- DATA SUPPLIED:
★ ★ ★ ★ ★

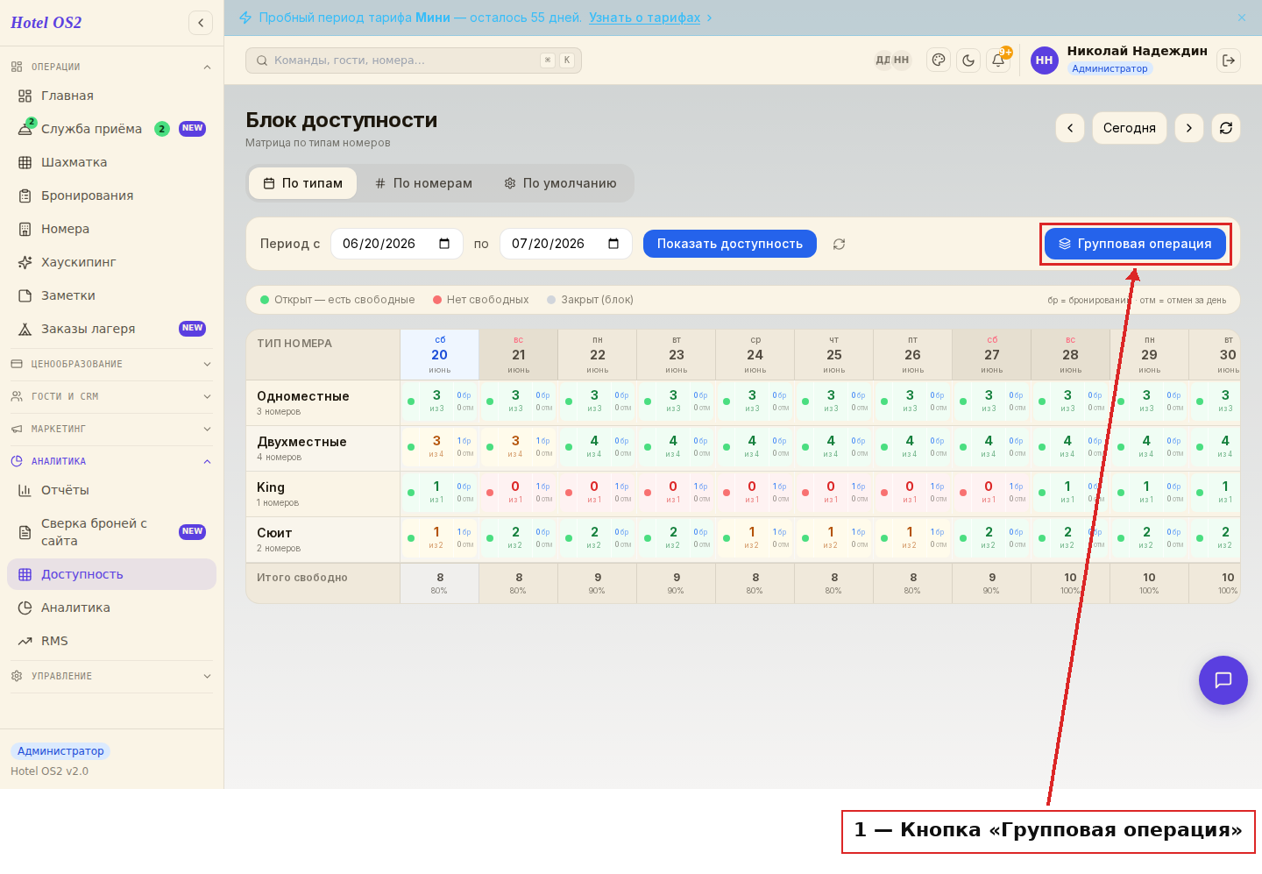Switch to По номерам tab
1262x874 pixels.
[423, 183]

★ ★ ★ ★ ★

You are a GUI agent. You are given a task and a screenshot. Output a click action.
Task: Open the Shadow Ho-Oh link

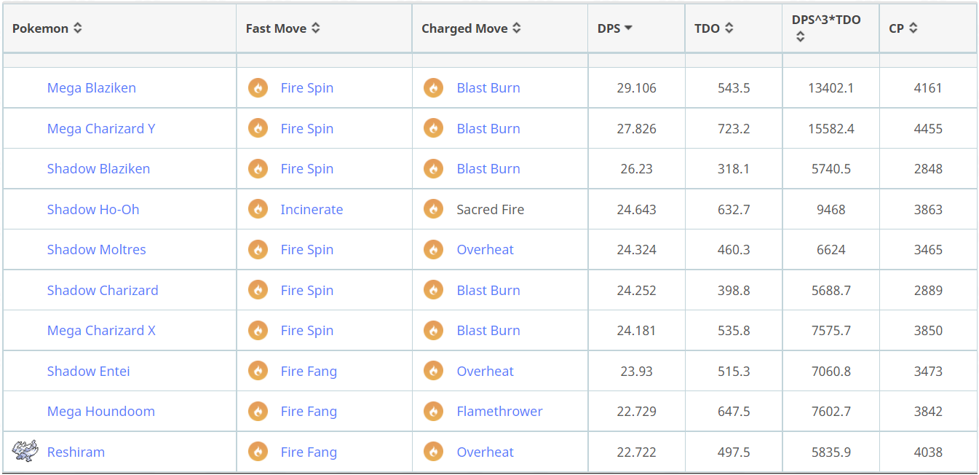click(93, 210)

★ ★ ★ ★ ★

- GIVEN EXERCISE: Starting at the line that has "You are a GUI" and ending after the line that has "click(93, 210)", rewrite that part of the material above, requests included. Multiply every coordinate in the answers by 0.3, round to whole numbers with halves rounded up, and leave the pictures out.

- THE RESPONSE:
You are a GUI agent. You are given a task and a screenshot. Output a click action.
Task: Open the Shadow Ho-Oh link

click(28, 63)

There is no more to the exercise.